En la tele hemos visto el yate, el cochazo y los trajes de Luis Medina y Alberto Luceño, pero sobre todo hemos visto la cara de pijos que gastan. Estos dos trujamanes (la palabra exacta me la dio Fernando Iwaski en el programa de Julia Otero) son los que sacaron más de cinco millones de comisión por una venta de mascarillas, guantes de látex y algún otro material sanitario al ayuntamiento de Madrid, en los peores momentos de la pandemia. No creo que la cara sea necesariamente el espejo del alma, ni soy amigo de las etiquetas, pero siempre hay excepciones.

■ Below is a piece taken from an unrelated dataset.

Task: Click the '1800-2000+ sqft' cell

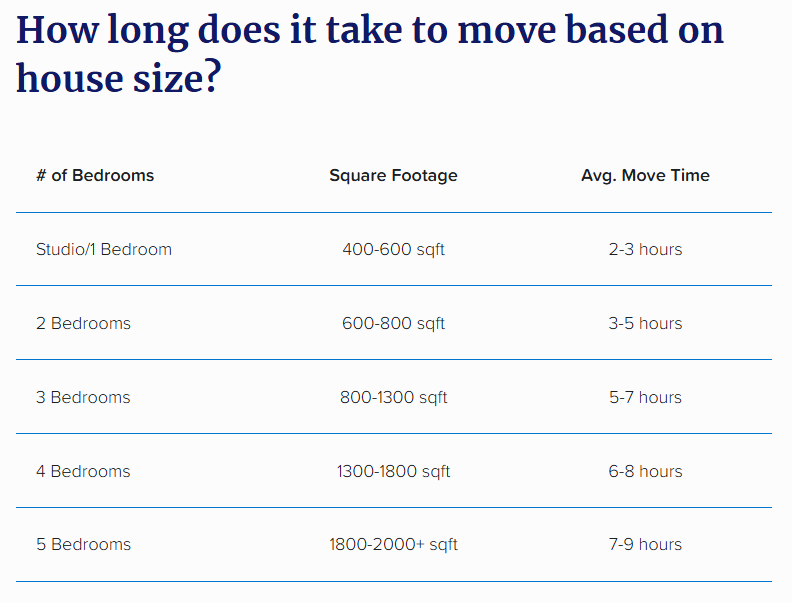Action: click(x=393, y=544)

Esta semana encendías la tele y los muebles de Ikea se escondían un poco avergonzados del pisito en que los instalaste.

En concreto la cara de pijo de Medina, hijo de Naty Abascal y el duque de Feria, contiene tanta información que puede leerse como un libro. Es el resultado no sólo de la genética, porque uno al fin y al cabo no elige quiénes son sus padres, sino de una personalidad forjada desde la cuna en un entrenamiento intensivo en escuelas de negocio, restaurantes con reservado y cócteles con photocall de Christian Dior, para el arte marcial de mirar a la purria por encima del hombro. Es el pijo español de alta gama, la élite de la élite: un espécimen tan alejado de las veleidades filantrópicas de los pijos de alta gama de otros países como del patriotismo más elemental.

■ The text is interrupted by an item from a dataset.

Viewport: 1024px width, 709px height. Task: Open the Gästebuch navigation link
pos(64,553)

Estos pijos de alta gama son los que, el día que se dignan a dirigirte la palabra, te dicen que en España nos crujen a impuestos y que el mercado es mucho más eficaz que ‘papá Estado’ mientras llevan a cabo un negocio que consiste en vender a diez lo que vale dos porque conocen a un alto cargo de la Administración pública. Tras el escándalo, han salido comisionistas honrados hasta debajo de las piedras: ofrecieron esos mismos productos a las Administraciones a precio de saldo y no se dignaron a cogerles el teléfono. Lo que les faltaba es la cara de pijo, entiendo: ese tiquet social para entrar en los cenáculos desde los que se puede ordeñar al contribuyente al tiempo que se intercambian pareceres sobre paraísos fiscales.

Mientras ellos hacían dinero, mi yayo, de 95 años, cosía mascarillas en su casa. En Yecla, su pueblo, una fábrica de sofás al borde de la quiebra puso a todos los trabajadores a hacer lo mismo con las telas de los forros para regalarlas al hospital. No era material homologado. No servían para nada, como los pijos.